Cette déclaration est désormais effectuée en ligne, via le service « Biens immobiliers » de votre espace particulier sur le site impots.gouv.fr. En même temps que la déclaration foncière, vous serez amené à déclarer les éléments permettant de calculer les taxes d’urbanisme (taxes d’aménagement et taxe d’archéologie préventive le cas échéant) , lorsque la demande d’autorisation d’urbanisme a été déposée à partir du 1er septembre 2022.

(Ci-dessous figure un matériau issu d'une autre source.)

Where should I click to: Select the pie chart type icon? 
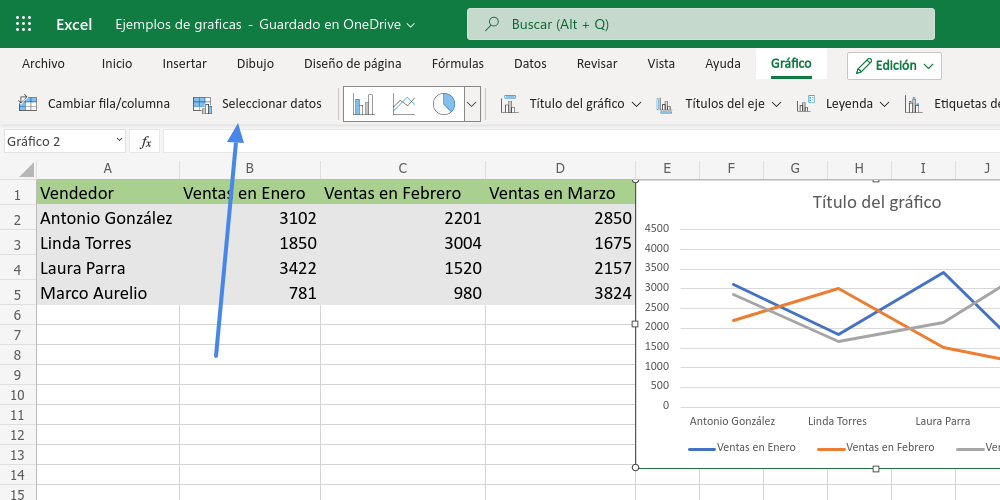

Cessions de Terrains à Bâtir et TVA
Seules les cessions de terrains à bâtir par des assujettis sont soumises à la TVA de plein droit, avec une définition objective des terrains à bâtir. Certaines cessions, comme les terrains non à bâtir situés dans une zone non constructible, peuvent être soumises à TVA sur option. Les ventes de terrains réalisées par des particuliers (en dehors de leur activité économique) ne sont jamais soumises à la TVA.
Certaines constructions, comme les immeubles inachevés ou destinés à être démolis, sont considérées comme terrains à bâtir. La cession doit être réalisée par un assujetti, c'est-à-dire une personne effectuant une activité économique indépendante.

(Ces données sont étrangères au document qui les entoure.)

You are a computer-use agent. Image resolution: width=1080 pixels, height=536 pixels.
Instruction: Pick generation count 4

Cessions soumises à TVA de plein droit
Seules les cessions de terrains à bâtir par des assujettis sont soumises à la TVA de plein droit. La définition des terrains à bâtir a été sensiblement modifiée par la réforme de la TVA immobilière. En effet, si auparavant on se fondait sur des critères subjectifs pour déterminer si un terrain était à bâtir ou non (l’intention de l’acquéreur), la réforme retient une définition objective. Ainsi, est à bâtir un terrain situé dans une zone constructible.
Il convient également de signaler que certaines constructions sont assimilées à des terrains à bâtir comme les immeubles inachevés ou les immeubles destinés à être démolis. En outre, la cession doit être réalisée par un assujetti dans le cadre de son activité, c'est-à-dire par une personne qui effectue de manière indépendante une activité économique. Une vente isolée de terrain à bâtir par un simple particulier ne rentre donc pas dans le champ d’application de la TVA immobilière.
Cessions soumises à TVA sur option
Le législateur a voulu instaurer une application très large de la TVA pour les assujettis. Ainsi, la plupart des opérations qui ne sont pas taxées de plein droit peuvent l’être sur option. C’est ainsi le cas de la cession des terrains non à bâtir, situés dans une zone non constructible. L’option s'exerce distinctement par terrain et doit être formulée dans l'acte constatant la mutation.
Cessions toujours exonérées
Les ventes de terrains réalisées par des particuliers (et donc, de facto, par des assujettis en dehors de leur activité économique) ne sont jamais soumises à TVA.
TVA immobilière et vente d'un terrain à bâtir
Conformément au CGI (CGI. art. 257, I-2-1°), sont considérés comme terrains à bâtir, « les terrains sur lesquels des constructions peuvent être autorisées en application d'un plan local d'urbanisme, d'un autre document d'urbanisme en tenant lieu [...]. ». Ainsi, un terrain à bâtir repose uniquement sur la constructibilité du terrain. Il n’est pas tenu compte de l'emploi qui en est effectivement fait, ou de l’intention de l’acquéreur.
Les cessions entre particuliers
La TVA ne s’applique qu’aux assujettis (CGI. art. 256 A). Une cession de terrain à bâtir entre particuliers n’est donc pas soumise à TVA. Seuls les droits d’enregistrement sont exigibles (au taux normal de 6,31 % sauf exceptions dans quelques départements).
Les terrains vendus par un professionnel
Les ventes de terrain à bâtir par un professionnel assujetti à la TVA sont soumises de plein droit à la TVA (CGI. art. 257, I-2-1°).
- Imposition sur le prix total : La TVA se calcule sur le prix total et au taux de 20% (CGI. art. 278), que l’acheteur soit un particulier ou non. La TVA est en principe payée par le vendeur. Les droits d’enregistrement sont réduits (0,715%).
- Imposition sur marge : Si le vendeur professionnel a lui-même acheté le terrain à bâtir à un non-assujetti à la TVA (CGI, art.